▶ **Aim of the task**: Using the records that follow, tally the lines containing the word "text" and state only the count.

BEGIN

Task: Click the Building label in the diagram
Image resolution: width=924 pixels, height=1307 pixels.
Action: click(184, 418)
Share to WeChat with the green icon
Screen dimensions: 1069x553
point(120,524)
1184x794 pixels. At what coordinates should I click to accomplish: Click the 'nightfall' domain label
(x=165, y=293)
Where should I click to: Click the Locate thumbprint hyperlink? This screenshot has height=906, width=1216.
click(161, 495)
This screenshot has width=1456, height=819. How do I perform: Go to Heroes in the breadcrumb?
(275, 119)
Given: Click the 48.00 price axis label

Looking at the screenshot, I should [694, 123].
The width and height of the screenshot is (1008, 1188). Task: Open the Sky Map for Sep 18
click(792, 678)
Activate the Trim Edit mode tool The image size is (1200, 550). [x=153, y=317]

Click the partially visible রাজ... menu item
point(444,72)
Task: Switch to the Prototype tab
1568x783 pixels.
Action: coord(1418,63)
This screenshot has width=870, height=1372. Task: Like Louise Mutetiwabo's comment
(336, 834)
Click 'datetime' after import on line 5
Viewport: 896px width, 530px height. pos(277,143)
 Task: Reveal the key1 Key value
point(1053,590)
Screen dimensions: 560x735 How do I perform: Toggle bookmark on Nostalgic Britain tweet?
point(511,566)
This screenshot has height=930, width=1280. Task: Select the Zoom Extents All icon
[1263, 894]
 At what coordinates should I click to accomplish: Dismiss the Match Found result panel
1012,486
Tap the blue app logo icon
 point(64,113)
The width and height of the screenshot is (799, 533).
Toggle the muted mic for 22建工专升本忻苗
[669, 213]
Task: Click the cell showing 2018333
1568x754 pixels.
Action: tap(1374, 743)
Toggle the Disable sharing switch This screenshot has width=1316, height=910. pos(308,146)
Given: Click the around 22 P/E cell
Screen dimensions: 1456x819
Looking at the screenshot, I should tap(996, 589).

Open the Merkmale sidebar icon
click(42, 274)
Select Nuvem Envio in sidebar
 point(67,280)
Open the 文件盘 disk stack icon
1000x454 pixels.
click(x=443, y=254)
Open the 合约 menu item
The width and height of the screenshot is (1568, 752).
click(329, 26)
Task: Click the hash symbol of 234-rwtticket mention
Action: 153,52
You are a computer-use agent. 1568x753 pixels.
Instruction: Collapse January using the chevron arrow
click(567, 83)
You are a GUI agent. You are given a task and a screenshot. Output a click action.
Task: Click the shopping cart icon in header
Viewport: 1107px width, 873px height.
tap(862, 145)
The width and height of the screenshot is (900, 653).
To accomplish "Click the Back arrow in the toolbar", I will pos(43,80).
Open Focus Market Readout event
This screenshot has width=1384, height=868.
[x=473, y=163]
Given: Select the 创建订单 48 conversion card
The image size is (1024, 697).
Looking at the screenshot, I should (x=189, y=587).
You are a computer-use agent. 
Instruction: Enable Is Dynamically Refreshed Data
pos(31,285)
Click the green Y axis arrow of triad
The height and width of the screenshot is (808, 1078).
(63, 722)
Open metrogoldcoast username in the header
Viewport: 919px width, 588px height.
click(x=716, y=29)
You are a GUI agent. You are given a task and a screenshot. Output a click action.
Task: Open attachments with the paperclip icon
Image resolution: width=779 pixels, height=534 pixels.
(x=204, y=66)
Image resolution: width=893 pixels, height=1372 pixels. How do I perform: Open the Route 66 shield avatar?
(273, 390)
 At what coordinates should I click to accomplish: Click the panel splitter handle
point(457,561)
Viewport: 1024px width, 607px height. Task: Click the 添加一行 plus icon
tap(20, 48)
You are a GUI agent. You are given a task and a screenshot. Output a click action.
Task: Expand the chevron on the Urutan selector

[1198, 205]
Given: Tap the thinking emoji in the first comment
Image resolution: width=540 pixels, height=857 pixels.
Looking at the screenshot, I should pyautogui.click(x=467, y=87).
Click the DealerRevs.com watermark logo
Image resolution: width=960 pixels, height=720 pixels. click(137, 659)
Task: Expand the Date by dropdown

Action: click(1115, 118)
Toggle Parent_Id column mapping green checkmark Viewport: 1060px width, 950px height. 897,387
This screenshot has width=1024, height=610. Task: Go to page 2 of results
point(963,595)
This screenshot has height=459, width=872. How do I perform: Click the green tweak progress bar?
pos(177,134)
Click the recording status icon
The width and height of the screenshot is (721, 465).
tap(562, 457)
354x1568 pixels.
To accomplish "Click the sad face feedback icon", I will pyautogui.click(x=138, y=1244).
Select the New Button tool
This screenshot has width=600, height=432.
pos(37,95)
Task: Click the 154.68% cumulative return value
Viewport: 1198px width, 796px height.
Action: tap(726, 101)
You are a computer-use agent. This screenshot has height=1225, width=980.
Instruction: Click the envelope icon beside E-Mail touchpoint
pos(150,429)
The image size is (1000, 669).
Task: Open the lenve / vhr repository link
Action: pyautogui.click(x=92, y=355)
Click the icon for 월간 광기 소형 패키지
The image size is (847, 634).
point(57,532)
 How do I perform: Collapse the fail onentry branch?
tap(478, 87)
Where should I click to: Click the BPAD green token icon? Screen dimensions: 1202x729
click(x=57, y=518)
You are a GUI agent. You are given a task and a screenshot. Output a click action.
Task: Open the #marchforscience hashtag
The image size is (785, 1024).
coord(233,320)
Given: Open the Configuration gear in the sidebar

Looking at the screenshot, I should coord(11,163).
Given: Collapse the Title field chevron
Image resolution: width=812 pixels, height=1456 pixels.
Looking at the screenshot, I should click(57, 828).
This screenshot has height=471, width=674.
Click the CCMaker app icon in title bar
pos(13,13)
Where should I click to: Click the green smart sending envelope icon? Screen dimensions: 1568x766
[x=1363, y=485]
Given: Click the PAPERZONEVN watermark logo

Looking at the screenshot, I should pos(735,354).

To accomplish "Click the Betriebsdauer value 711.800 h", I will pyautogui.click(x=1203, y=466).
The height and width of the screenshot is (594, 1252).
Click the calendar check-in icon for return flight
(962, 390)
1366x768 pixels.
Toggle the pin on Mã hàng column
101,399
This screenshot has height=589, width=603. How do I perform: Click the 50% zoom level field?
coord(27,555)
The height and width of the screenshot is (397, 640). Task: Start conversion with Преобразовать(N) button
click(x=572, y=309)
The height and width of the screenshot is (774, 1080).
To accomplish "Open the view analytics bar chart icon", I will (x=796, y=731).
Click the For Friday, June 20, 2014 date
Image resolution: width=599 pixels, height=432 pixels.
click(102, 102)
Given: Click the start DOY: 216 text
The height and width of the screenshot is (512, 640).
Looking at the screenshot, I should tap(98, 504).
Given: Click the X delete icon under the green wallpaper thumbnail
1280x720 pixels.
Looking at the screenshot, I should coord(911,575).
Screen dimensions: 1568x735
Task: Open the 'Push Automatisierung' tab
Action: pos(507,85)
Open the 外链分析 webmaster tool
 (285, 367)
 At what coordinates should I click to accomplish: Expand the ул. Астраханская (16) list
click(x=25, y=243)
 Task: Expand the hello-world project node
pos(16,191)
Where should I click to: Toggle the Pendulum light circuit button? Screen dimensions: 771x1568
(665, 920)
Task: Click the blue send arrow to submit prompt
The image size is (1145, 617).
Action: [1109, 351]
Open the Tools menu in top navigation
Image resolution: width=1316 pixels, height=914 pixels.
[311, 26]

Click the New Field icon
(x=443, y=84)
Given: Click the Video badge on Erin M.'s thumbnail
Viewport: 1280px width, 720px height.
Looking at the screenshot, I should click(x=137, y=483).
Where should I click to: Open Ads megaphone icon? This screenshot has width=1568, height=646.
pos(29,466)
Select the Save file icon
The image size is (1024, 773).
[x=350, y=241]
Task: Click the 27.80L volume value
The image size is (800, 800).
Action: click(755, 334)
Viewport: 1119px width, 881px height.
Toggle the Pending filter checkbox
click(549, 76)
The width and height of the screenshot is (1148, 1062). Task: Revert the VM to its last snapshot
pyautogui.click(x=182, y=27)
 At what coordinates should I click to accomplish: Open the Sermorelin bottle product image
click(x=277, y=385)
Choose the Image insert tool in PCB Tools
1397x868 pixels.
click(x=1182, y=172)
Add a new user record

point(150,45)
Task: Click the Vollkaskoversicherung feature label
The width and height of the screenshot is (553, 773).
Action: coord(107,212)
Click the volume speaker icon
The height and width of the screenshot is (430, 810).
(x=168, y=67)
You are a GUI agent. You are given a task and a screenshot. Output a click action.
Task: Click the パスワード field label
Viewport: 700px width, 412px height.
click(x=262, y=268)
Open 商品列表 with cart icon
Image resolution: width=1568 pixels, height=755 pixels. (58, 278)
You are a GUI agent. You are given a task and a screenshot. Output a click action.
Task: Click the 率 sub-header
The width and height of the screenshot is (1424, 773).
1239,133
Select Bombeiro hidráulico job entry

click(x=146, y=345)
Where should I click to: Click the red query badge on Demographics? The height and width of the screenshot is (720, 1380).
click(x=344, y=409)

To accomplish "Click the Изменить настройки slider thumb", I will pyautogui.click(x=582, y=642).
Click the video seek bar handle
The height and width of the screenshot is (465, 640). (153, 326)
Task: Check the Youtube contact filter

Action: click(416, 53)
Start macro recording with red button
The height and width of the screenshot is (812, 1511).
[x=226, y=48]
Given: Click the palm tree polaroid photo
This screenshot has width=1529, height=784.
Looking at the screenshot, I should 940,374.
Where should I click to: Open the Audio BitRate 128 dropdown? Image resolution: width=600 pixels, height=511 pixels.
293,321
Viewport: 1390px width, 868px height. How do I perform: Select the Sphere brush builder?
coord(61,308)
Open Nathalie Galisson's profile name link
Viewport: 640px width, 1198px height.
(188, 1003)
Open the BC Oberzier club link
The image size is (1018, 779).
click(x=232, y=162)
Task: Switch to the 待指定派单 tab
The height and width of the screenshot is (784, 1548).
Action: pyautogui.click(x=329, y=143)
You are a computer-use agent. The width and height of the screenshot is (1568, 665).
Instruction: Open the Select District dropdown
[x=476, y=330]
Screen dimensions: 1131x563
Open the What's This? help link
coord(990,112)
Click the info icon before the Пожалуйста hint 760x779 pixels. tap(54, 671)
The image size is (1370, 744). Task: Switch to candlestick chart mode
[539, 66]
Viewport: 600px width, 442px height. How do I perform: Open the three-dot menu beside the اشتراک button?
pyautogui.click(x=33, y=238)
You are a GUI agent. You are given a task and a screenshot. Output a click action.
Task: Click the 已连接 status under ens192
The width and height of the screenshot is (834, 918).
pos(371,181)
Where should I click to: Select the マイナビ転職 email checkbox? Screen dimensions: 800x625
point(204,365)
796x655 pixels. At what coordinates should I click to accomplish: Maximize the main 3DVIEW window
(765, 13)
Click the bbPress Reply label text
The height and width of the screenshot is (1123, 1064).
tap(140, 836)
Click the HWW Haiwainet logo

END

▶ **Response area**: 2